Back then it was common to see OB/GYN's and ophthalmologists as track medical directors, ill-equipped ambulances that doubled as hearses or empty patient beds covered with cold cuts, brownies and potato salad for employees' lunches.
"It was really apparent that the MO was to get the driver out of the car and into the ambulance as quickly as possible and on his way someplace else," Olvey said. "There really wasn't any thought of having to do anything (medically) at the race tracks.
"It was more of a picnic for the medical staff than it was a well-organized medical program. It was about that time I started to help organize the local medical people, require ambulances that were appropriately equipped with paramedics and have the medical director's people tuned into critical care and emergency medicine and getting mass casualty plans in place."
The president of the United States Auto Club asked Olvey in 1975 to start a traveling medical program comparable to that in place in Indianapolis.
When CART formed three years later, car owners Roger Penske and Pat Patrick asked Olvey to do the same for their new series.
"I was a little bit reluctant to do that because I had such close ties and friends in USAC and at the speedway," he said. "But it seemed to me to be the way the sport was going. I went with CART and carried that concept into the new series."
His relationship with Trammell was forged in 1982.
Then a young orthopedic surgeon at Methodist Hospital, Trammell was on duty taking trauma calls when Danny Ongais crashed at Indianapolis Motor Speedway and nearly lost his leg.
When Rick Mears crashed during a 1984 race in Montreal, severely injuring both of his feet to the extent doctors suggested amputation, it was Olvey who convinced everyone that Mears should get a second opinion. Trammell operated on Mears and the driver returned a year later and earned his third and fourth Indianapolis 500 wins in 1988 and 1991, respectively.
Perhaps their greatest challenge, and triumph, came in September 2001 when they helped save Alex Zanardi's life. The racer's car was sheared in half and his legs severed above the knee in a collision with Alex Tagliani during the American Memorial 500 in Germany.
The safety team truck arrived 29 seconds after the crash and a helicopter took Zanardi, Olvey and Trammell to a top-level trauma center in Berlin. Zanardi survived and today walks with the help of prosthetic legs.
"Everything fell into place and worked the way it should that day," Olvey said.
What he was not prepared for was the aftermath.

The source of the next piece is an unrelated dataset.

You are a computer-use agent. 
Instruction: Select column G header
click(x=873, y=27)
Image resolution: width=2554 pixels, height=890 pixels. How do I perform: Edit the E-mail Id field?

The danger of forging such close ties to the drivers and their families is the toll it takes when something like Zanardi's accident happens.
"When we knew that Alex looked like he was going to at least survive the incident, both of us really had a very traumatic next several days," Olvey said. "It took a long time to be able to be comfortable with that whole thing and to deal with it because we were so close to Alex."
The positives of the job, however, are what continue to motivate Olvey.
"I try to stay physically very active so I can do this," he said. "I still love it very much. The interest is still there. So as long as I can physically keep doing it, I intend to keep doing it."